*** Opening DATASET RECORDS ***

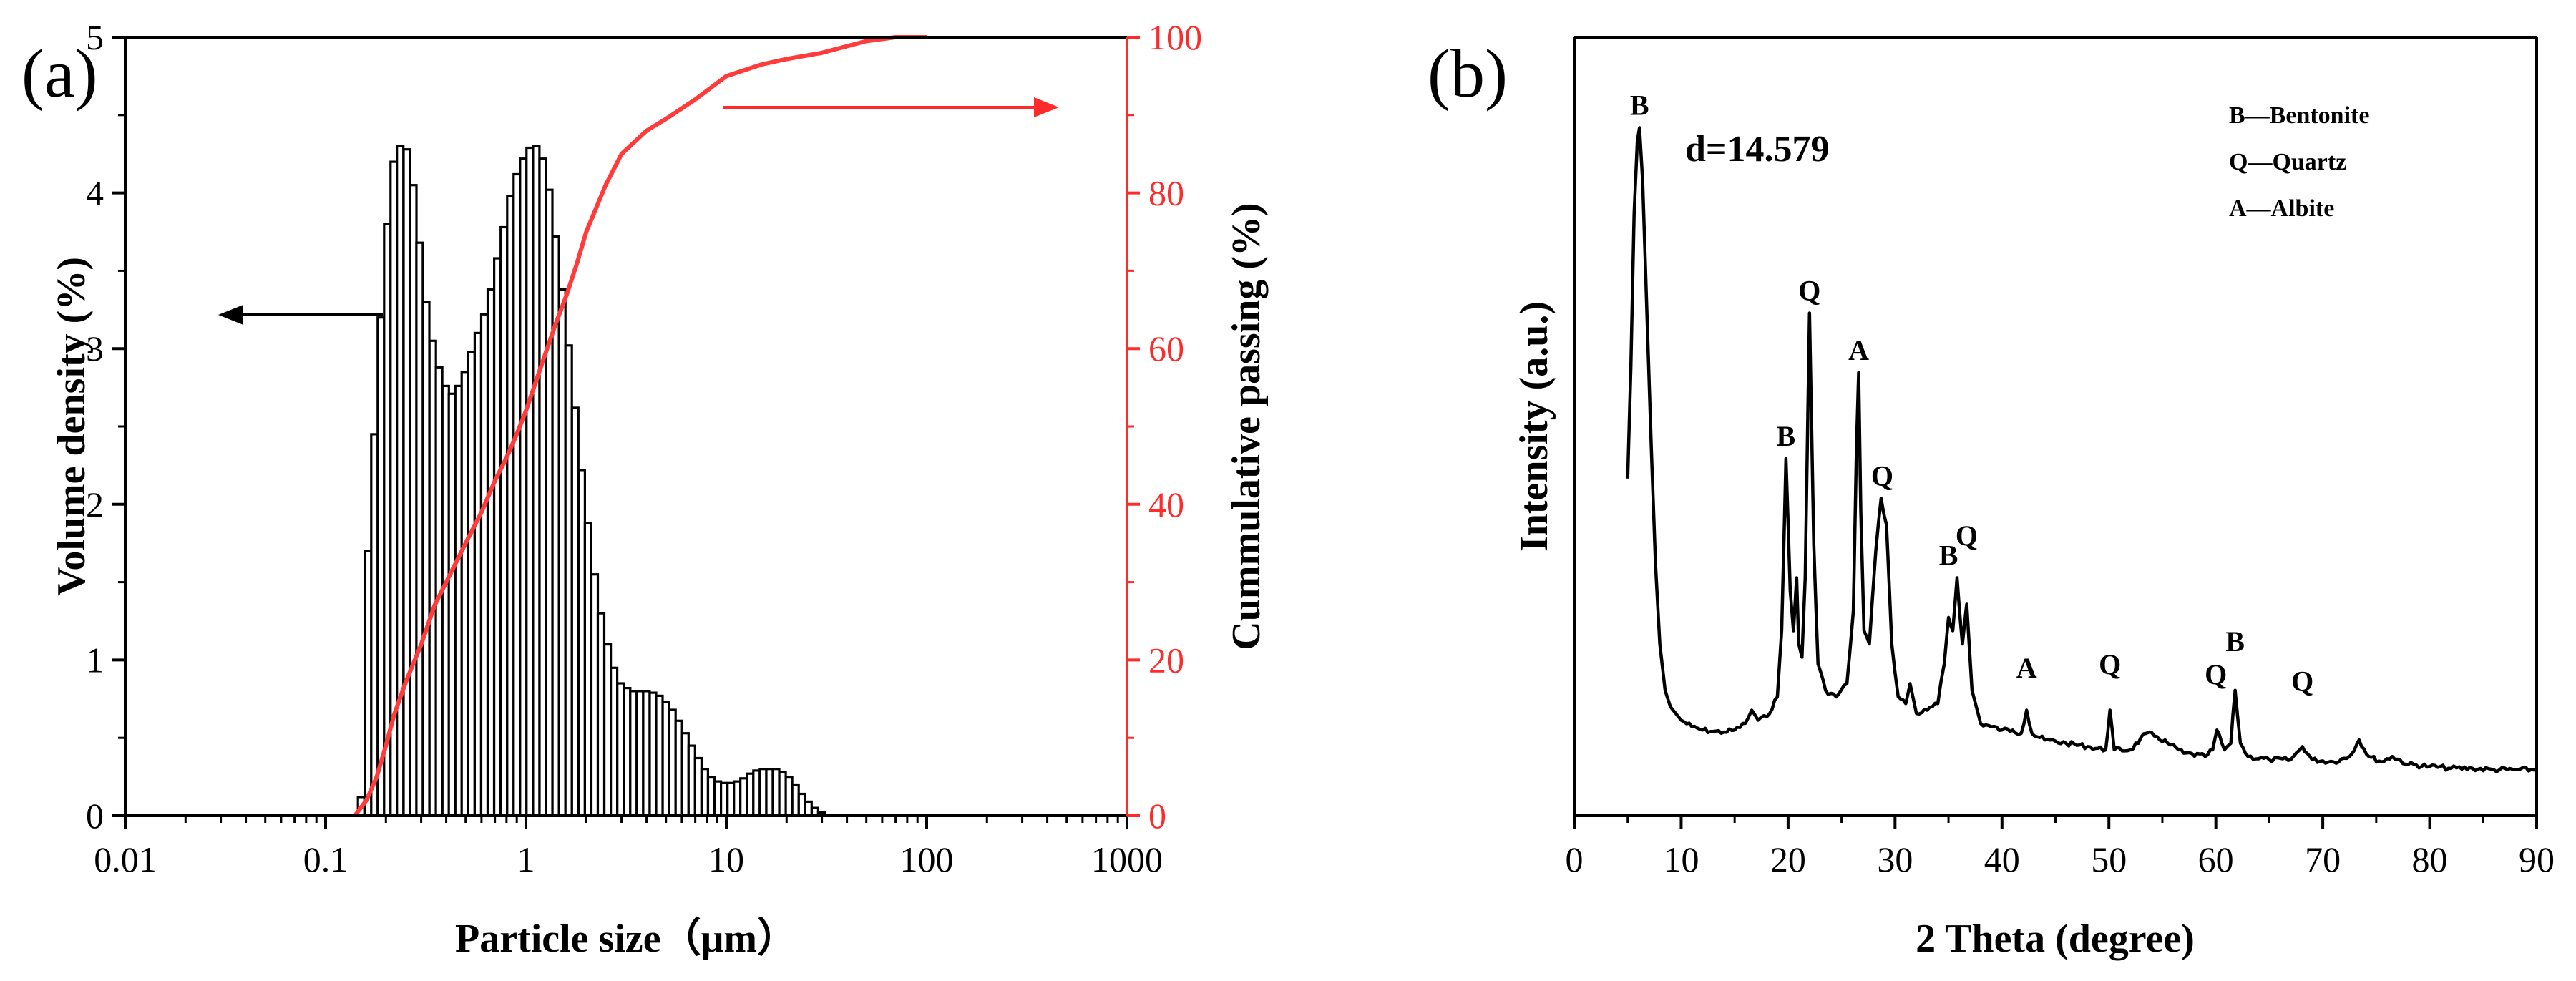  What do you see at coordinates (2537, 859) in the screenshot?
I see `x-tick-label: 90` at bounding box center [2537, 859].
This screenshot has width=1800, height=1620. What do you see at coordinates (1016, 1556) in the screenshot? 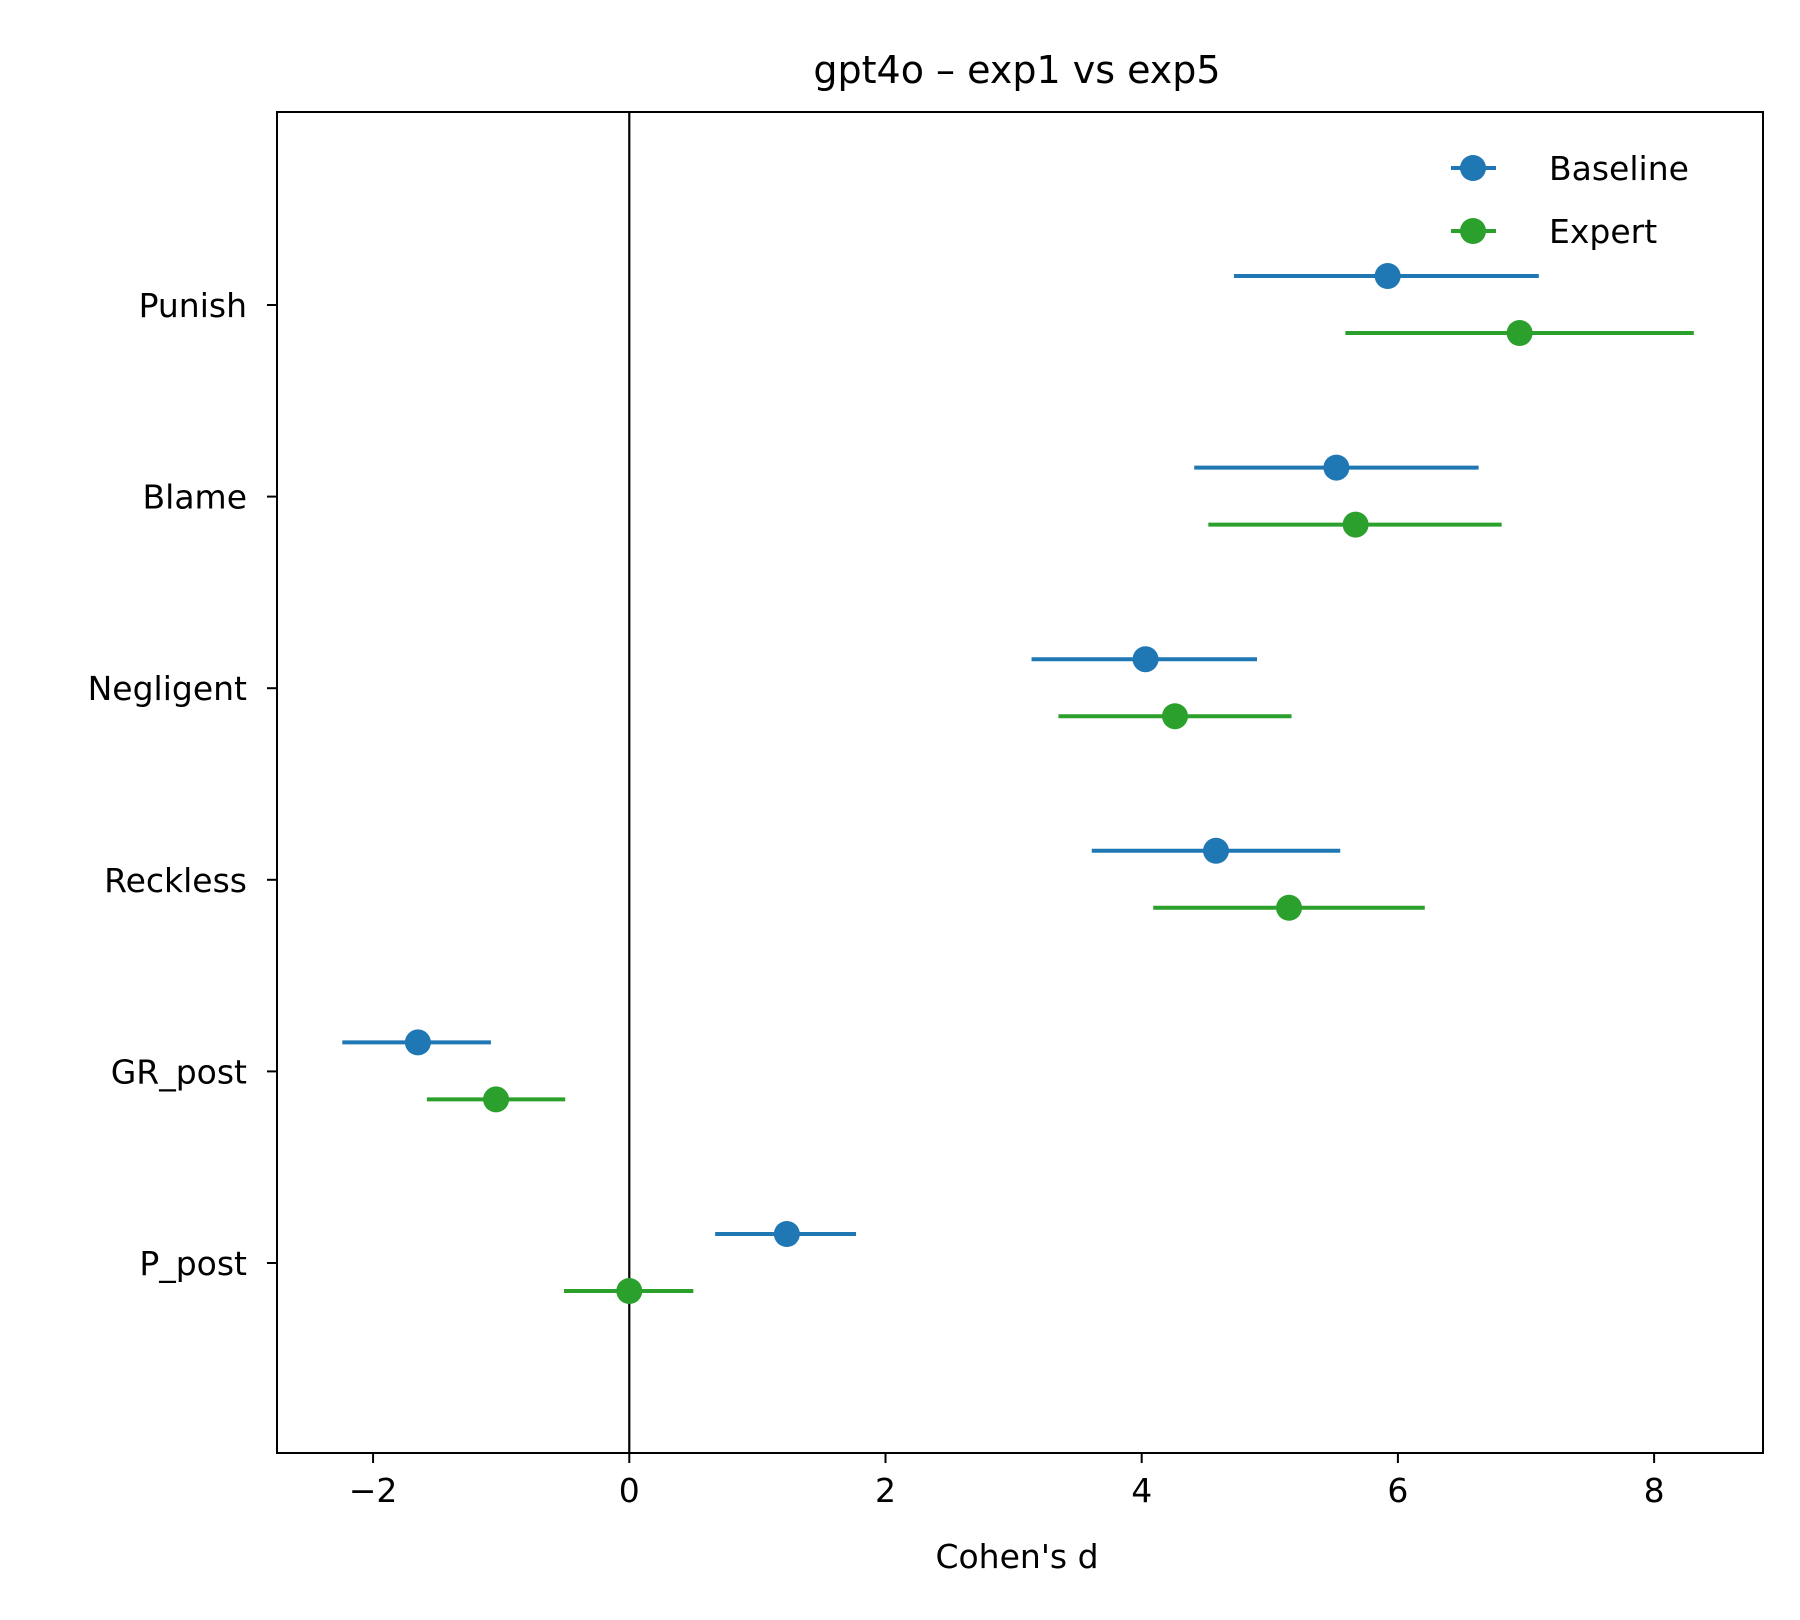
I see `x-axis-label: Cohen's d` at bounding box center [1016, 1556].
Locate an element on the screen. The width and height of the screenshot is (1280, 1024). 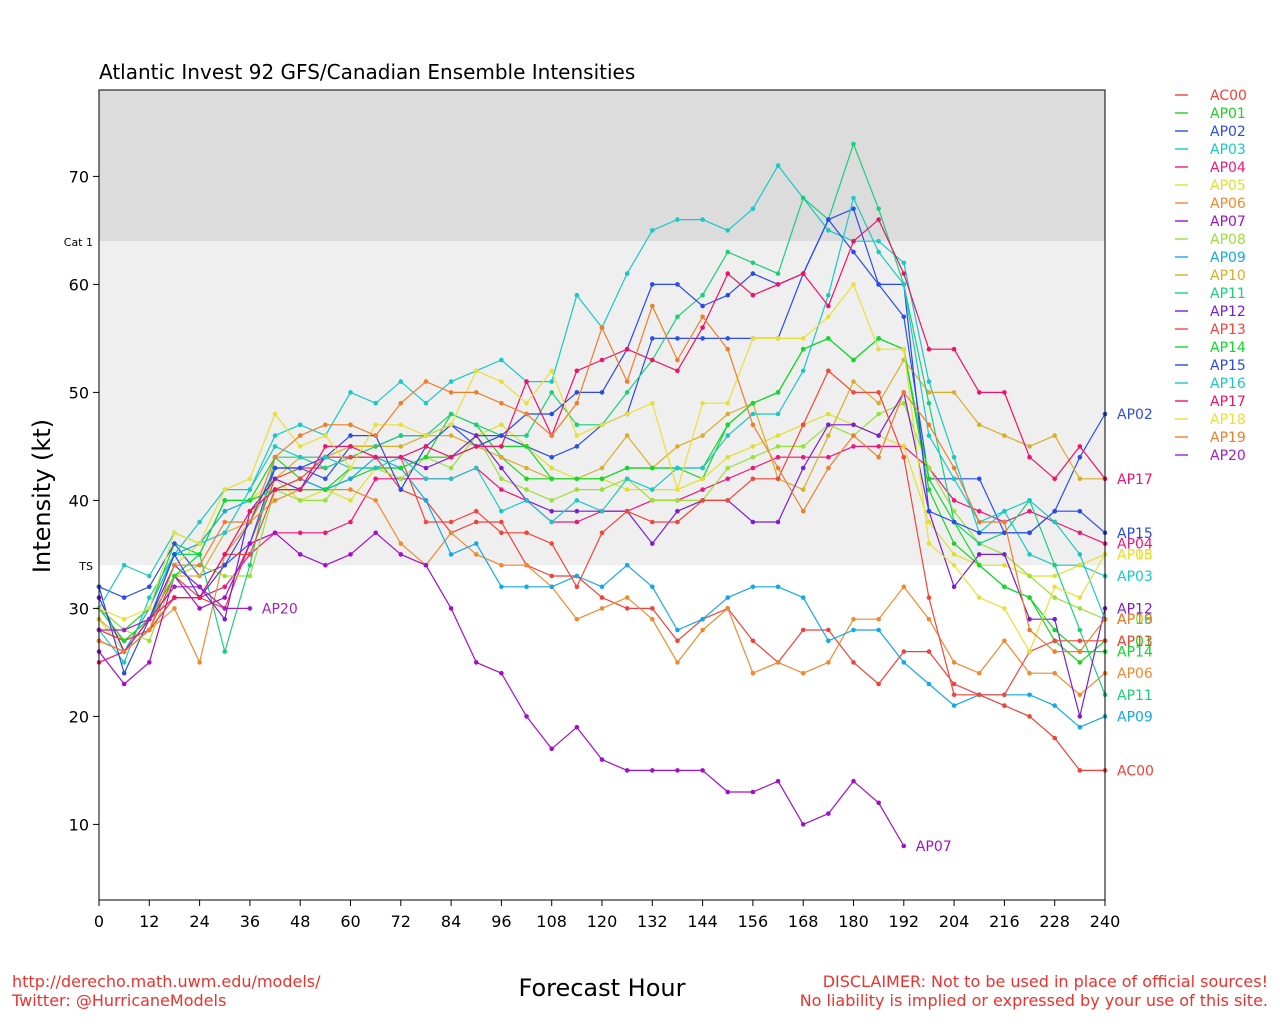
point-ap18-h180 is located at coordinates (854, 284).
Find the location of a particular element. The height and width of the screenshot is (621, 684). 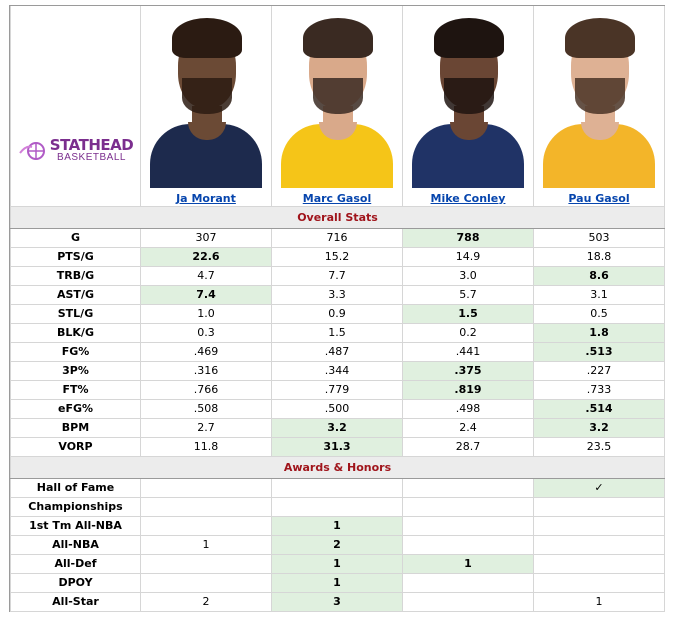

section-title: Awards & Honors is located at coordinates (338, 467).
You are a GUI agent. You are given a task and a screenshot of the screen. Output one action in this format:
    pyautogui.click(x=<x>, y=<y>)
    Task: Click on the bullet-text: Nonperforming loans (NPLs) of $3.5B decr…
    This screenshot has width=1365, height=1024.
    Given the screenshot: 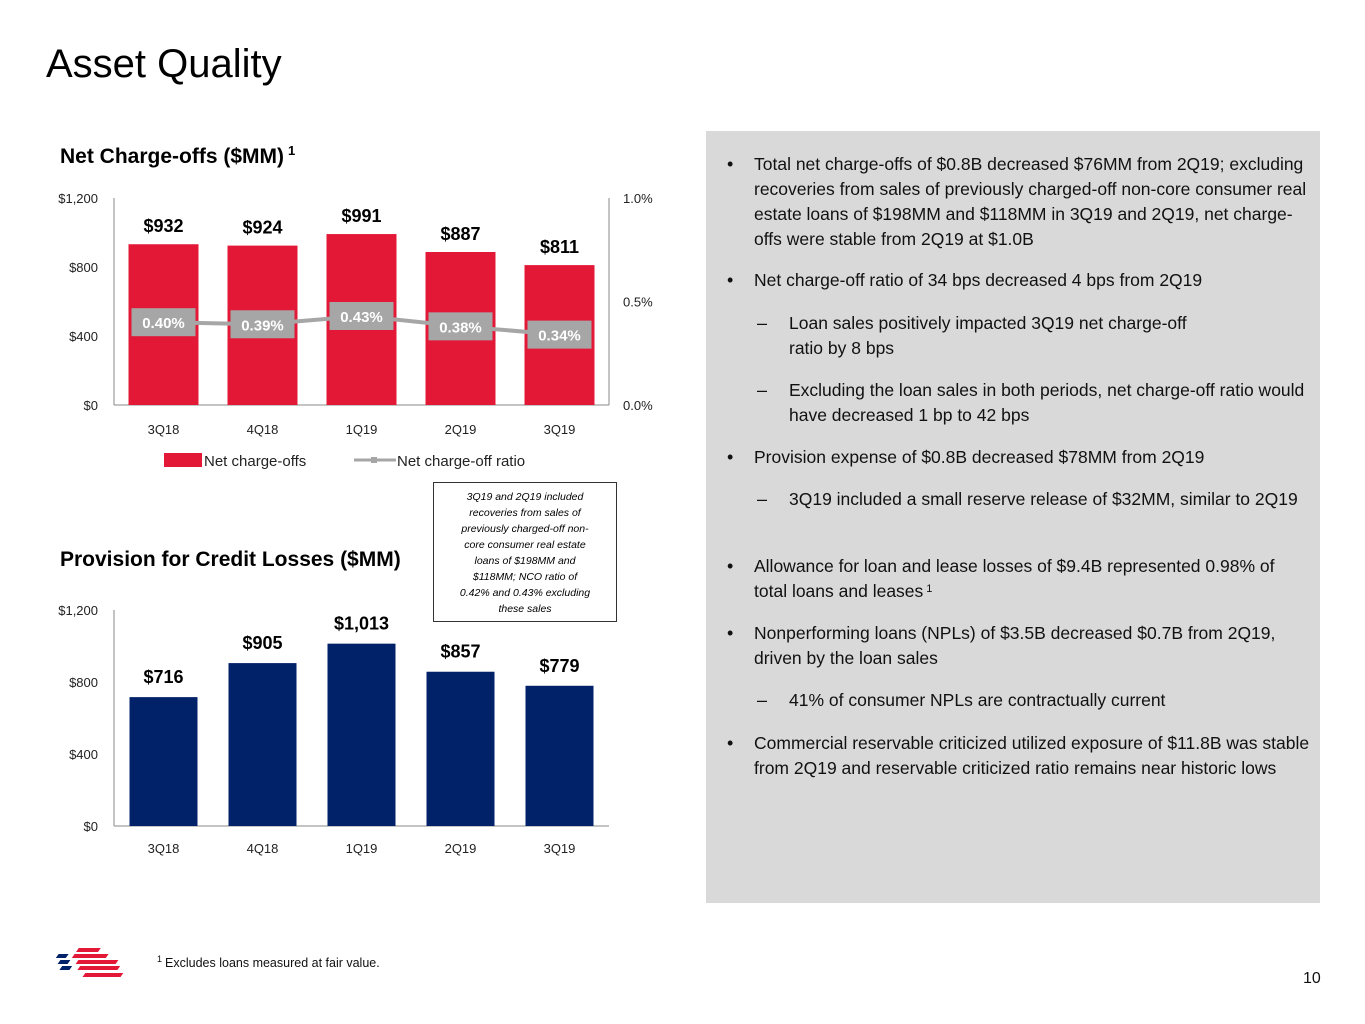 What is the action you would take?
    pyautogui.click(x=1015, y=646)
    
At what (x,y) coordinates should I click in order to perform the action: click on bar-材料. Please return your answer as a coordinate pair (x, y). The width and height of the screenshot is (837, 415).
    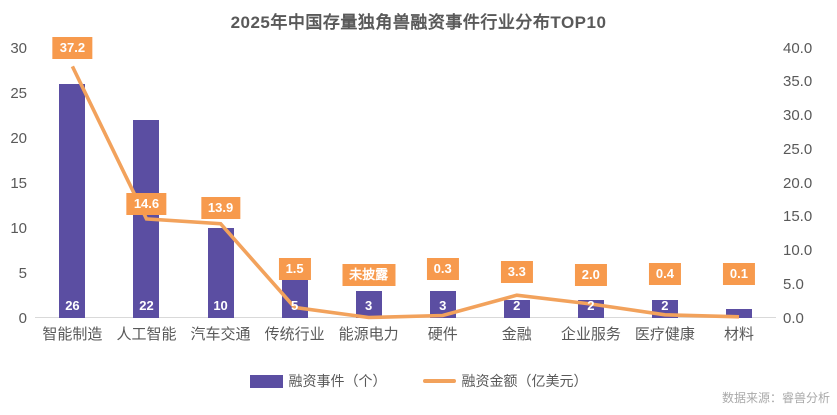
    Looking at the image, I should click on (738, 313).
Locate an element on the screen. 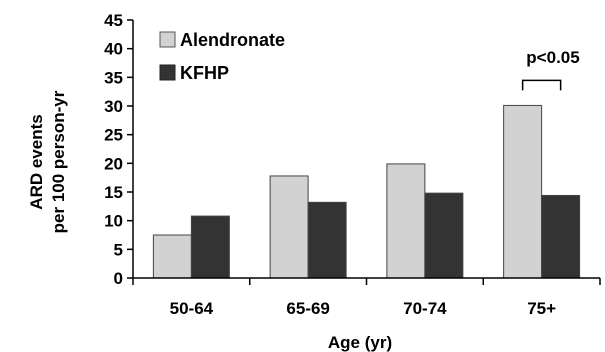 Image resolution: width=605 pixels, height=352 pixels. y-tick-label: 35 is located at coordinates (114, 78).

*** Closing DATASET RECORDS ***

• WORK REQUIRED: Reproduce the records from the line with "Find the location" to the line with "section-title: Awards &", swapping "particular" for "specific" and keeping everything else the same. Omit the pictures.

• WORKED SOLUTION:
Find the location of a specific element. The height and width of the screenshot is (621, 684). 

section-title: Awards & Honors is located at coordinates (338, 467).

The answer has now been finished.